Mollenklem plaatsen:
Er zijn verschillende soorten mollenklemmen in de handel. Indien de klem op de goede manier geplaatst is zal je de mol in een dag vangen.

1. Om te controleren of de mol actief is in het gangenstelsel druk je een dag voor het plaatsen van de klemmen de gangen dicht. Bij droog weer kan het zijn dat de mol erg diep in de grond zit omdat de insecten daar dan ook zitten. Het bevochtigen van de grond is een manier om de mol naar de oppervlakte te lokken of wachten op een regenbui.

2. Om een goede plaats te bepalen om de mollenklem te zetten kies je een plaats tussen twee molshopen in of een gang die naar water loopt. Prik met een stokje in de grond om de gang een klein beetje open te maken..

3. Graaf nu voorzichtig een gat waar de klem ruim in past. Voel of de gang goed doorlopen is, de gang zal dan glad aanvoelen. Span nu de mollenklem en stel deze zo scherp mogelijk af. Pas hierbij wel op je vingers.

4. Plaats nu de klem voorzichtig in de gang met de vier poten naar beneden. Zorg ervoor dat het lipje van de mollenklem midden in de gang zit.

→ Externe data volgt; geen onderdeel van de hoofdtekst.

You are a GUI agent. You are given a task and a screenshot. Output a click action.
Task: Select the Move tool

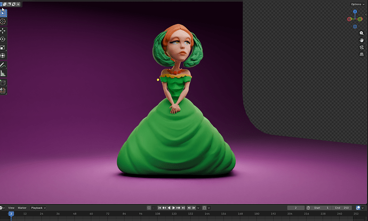click(x=3, y=31)
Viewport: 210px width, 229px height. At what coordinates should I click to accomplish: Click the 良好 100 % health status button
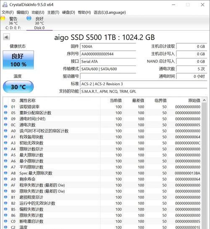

5. Maak nu de gang weer donker met aanvullen van zand of door er bijvoorbeeld een emmer omgedraait er op te plaatsen. Als de mol met z`n rug het lipje van de mollenklem omhoog duwt zal de klem dichtklappen dat de mol direct dood

Onthoud bij het zetten van de mollenklem de stand van de bovenkant van de klem voor als je later gaat kijken kun je van boven zien of de klem, zou dit zo zijn dan is de mollenklem af gegaan.

Mos

Eén van de meest voorkomende klachten in een grasmat is mosvorming. Mos is - net zoals het onkruid – niet goed voor het gras. Het verstikt de grasplantjes, waardoor deze niet goed groeien en kunnen afsterven. Mos groeit vooral op vochtige plaatsen, in de schaduw, waar snel verzuring van de bodem optreedt. Er zijn heel verschillende soorten mos. Levermossen bijvoorbeeld, veroorzaken een glibberige laag in het gras. Omdat mos al bij lagere temperaturen groeit dan gras, zal er in het vroege voorjaar altijd wat meer mosvorming zijn. Als de grasmat in goede conditie is, krijgt mos weinig kans. De grasplantjes hebben dan een gezonde groei en zijn sterk genoeg om het mos te verdringen.

Mos voorkomen en bestrijden 
In de herfst kunt u een dun laagje compost over de grasmat strooien. Compost is goed voor de bodemstructuur, het houdt de grond ‘open’ waardoor mos in het voorjaar minder kans krijgt zich te ontwikkelen. Mos verwijderen is geen eenvoudige zaak; hiervoor zijn verschillende (chemische) middelen verkrijgbaar, de zogenaamde ‘mosdoders’. Op de lange termijn zijn deze middelen echter niet afdoende: het mos gaat weliswaar dood maar de sporen overleven. Het werkelijke probleem (slechte groeiomstandigheden voor het gras) wordt er niet mee opgelost. Er zal dus opnieuw mos ontstaan.

Mosproblemen kunnen grotendeels worden voorkomen door een goede bemesting, voldoende licht en lucht voor de wortels, en een goede waterhuishouding. Om dit te bereiken, mag een jaarlijkse verticuteerbeurt niet ontbreken in het onderhoud van de graszoden.